At meetings of the Club, the order of the business so far as the character and nature of the meeting may permit shall be as follows:

  1. Roll Call
  2. Minutes of Last Meeting
  3. Report of President
  4. Report of Secretary
  5. Report of Treasurer
  6. Reports of Committees
  7. Election of Officers and Board (at the Annual Meeting)
  8. Unfinished Business
  9. New Business
  10. Adjournment

Section 2. 

The government and management of the Club shall be vested in a Board of Directors consisting of three (3) directors at large and the active officers all of whom shall be members in good standing with the Club. General management of the Club’s affairs shall be entrusted to the Board.

Section 3. 

The Board of Directors shall, from time to time, make regulations in accordance with the powers herein given, or on matters not herein provided.

Section 4. 

The Board of Directors shall cause to be prepared annually a detailed statement of the financial condition of the Club showing its receipts and expenditures for the current year, the number of members and other matters of interest of the Club. The fiscal year shall terminate on the 31st day of December of each year.

Section 5.

A majority of the Board of Directors shall constitute a quorum for the transaction of business. At meetings of the Board, the order of business, unless otherwise directed by majority vote of those present, shall be as follows:

Reading of minutes of last meeting
Report of Secretary
Report of Treasurer
Reports of Committees
Unfinished business
New business
Adjournment

Section 6.  Remote Communication.

Remote communication for meetings: Any meeting of directors may be conducted solely by one or more means of remote communication through which all directors may participate in the meeting, if notice of the meeting is given as described in Article II, Section 1, and if the number participating is sufficient to constitute a quorum as described in the same section.  Remote communication includes but is not limited to telephone, video, the Internet, or such other means by which persons may communicate with each other on a substantially simultaneous basis.
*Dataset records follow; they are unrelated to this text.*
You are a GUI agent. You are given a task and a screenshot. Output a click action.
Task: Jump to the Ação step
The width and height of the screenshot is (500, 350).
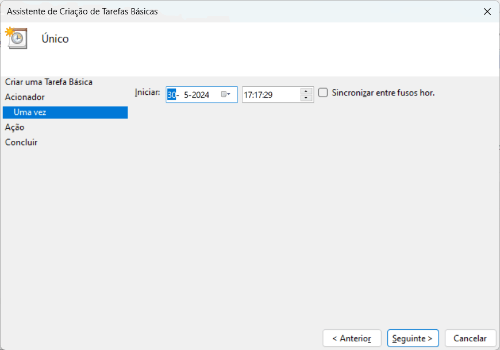[14, 127]
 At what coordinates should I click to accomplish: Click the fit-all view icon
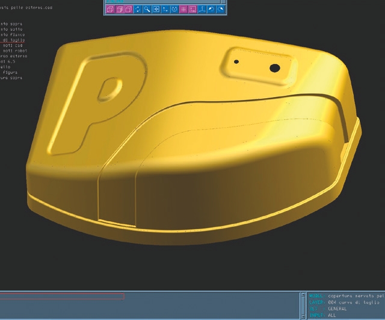(x=156, y=10)
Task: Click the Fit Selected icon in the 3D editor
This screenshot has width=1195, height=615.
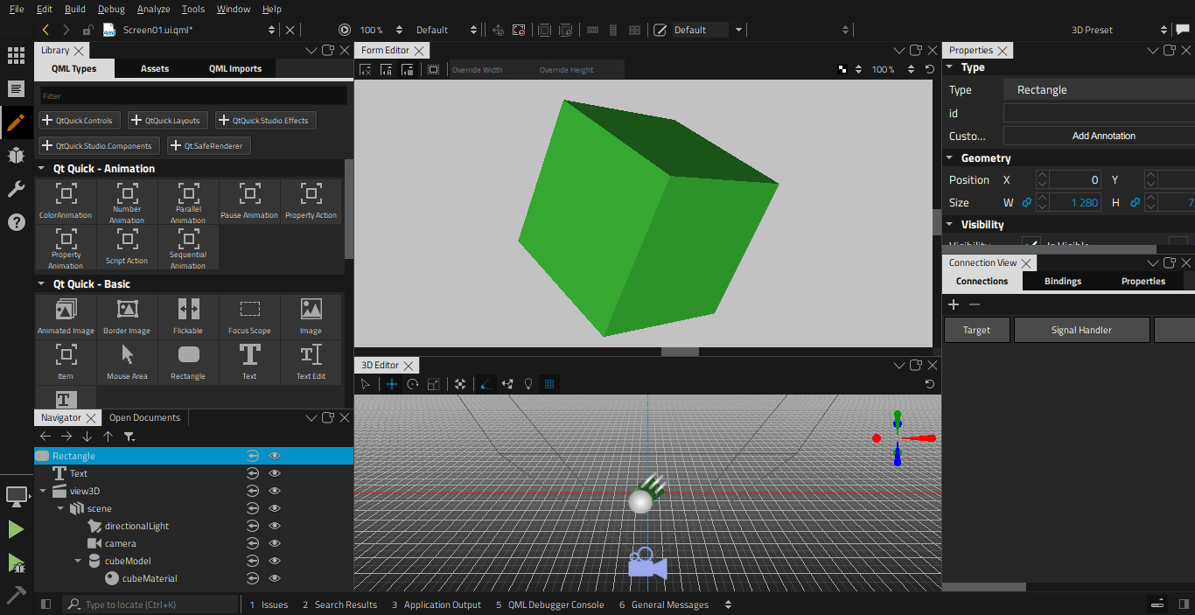Action: pyautogui.click(x=461, y=383)
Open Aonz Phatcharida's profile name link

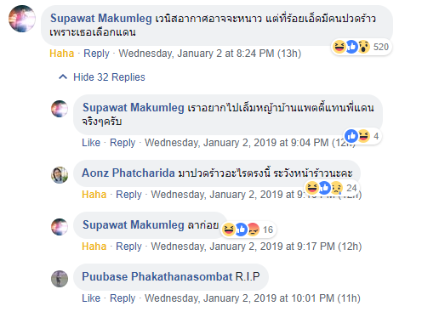tap(128, 173)
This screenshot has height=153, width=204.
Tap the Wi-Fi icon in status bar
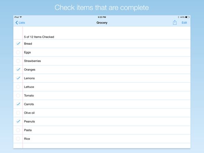click(x=21, y=17)
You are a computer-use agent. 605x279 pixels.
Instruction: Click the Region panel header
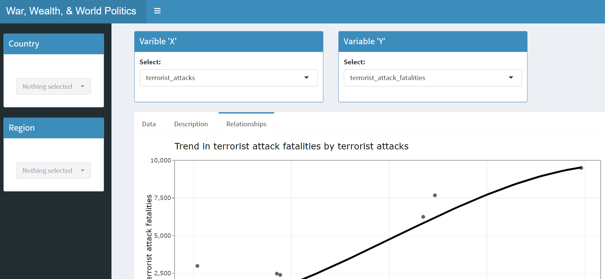coord(54,128)
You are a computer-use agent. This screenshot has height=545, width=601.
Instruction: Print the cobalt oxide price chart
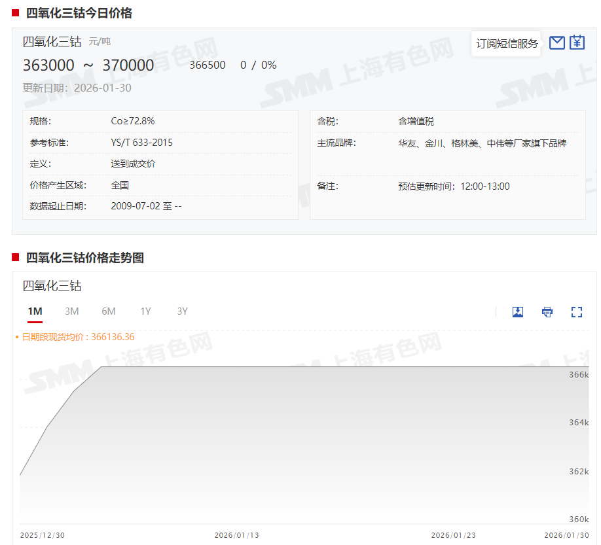[547, 312]
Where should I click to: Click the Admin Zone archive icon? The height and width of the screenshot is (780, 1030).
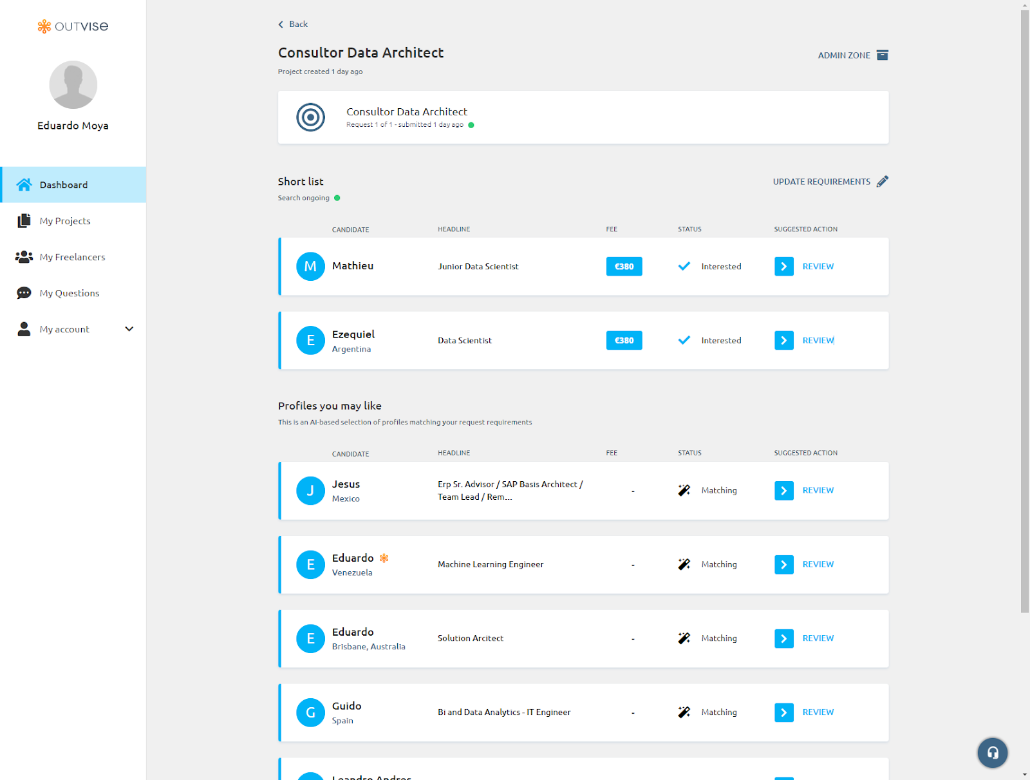pyautogui.click(x=883, y=55)
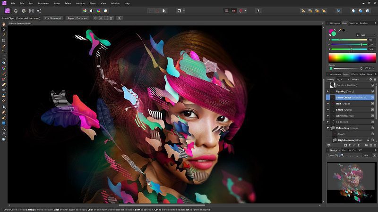Screen dimensions: 378x212
Task: Switch to the Photo Persona icon
Action: (7, 10)
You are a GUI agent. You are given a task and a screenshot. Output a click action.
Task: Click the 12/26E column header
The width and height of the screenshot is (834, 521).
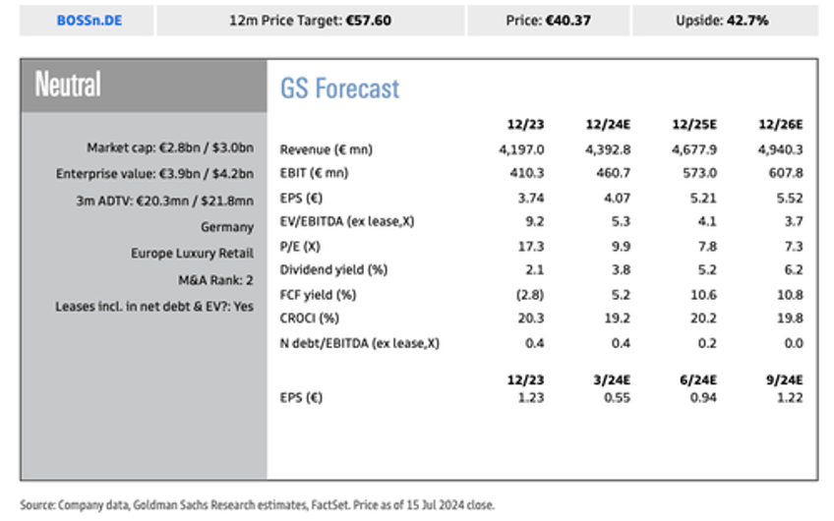[x=780, y=125]
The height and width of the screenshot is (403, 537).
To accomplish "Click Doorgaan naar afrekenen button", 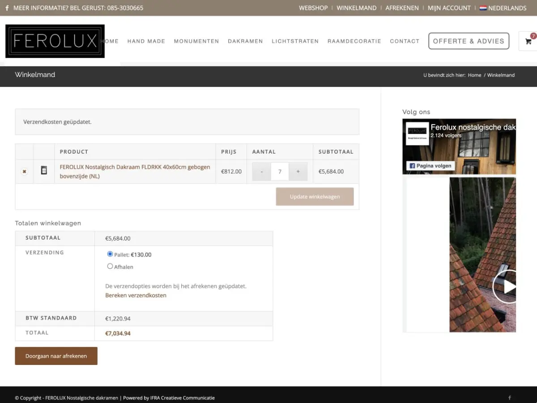I will pyautogui.click(x=56, y=356).
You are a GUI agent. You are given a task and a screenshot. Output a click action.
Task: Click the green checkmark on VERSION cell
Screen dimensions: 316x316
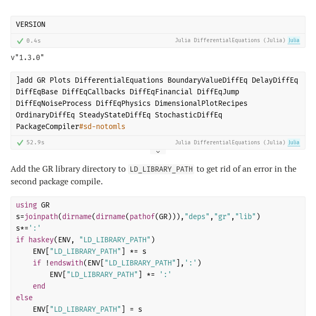coord(20,41)
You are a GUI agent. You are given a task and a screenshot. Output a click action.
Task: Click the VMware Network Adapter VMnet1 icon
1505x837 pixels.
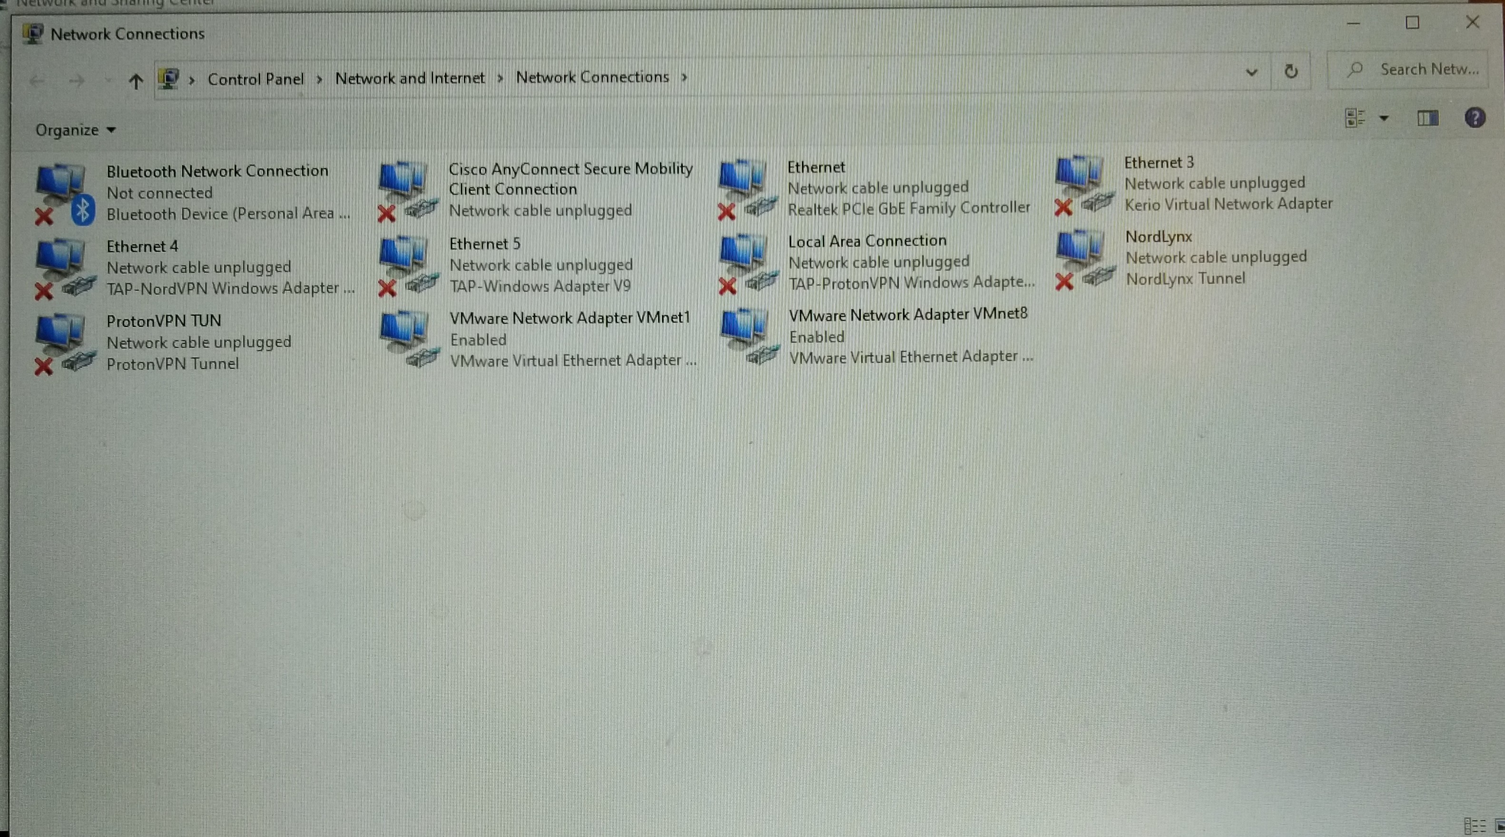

Participation in a meeting by any of the above-mentioned means constitutes attendance at a meeting.

ARTICLE X
Parliamentary Authority 

Section 1. Roberts Rules of Order.

In all cases in which they are not inconsistent with these Bylaws, the rules contained in Roberts Rules of Order, Newly Revised Edition, shall govern the Club.

Certification

These bylaws were approved at a meeting of the board of directors by a two-thirds majority vote held on November 6, 2020.  Membership accepted at a membership meeting held on November 7, 2020 with a unanimous vote of more than a two-thirds majority of members present.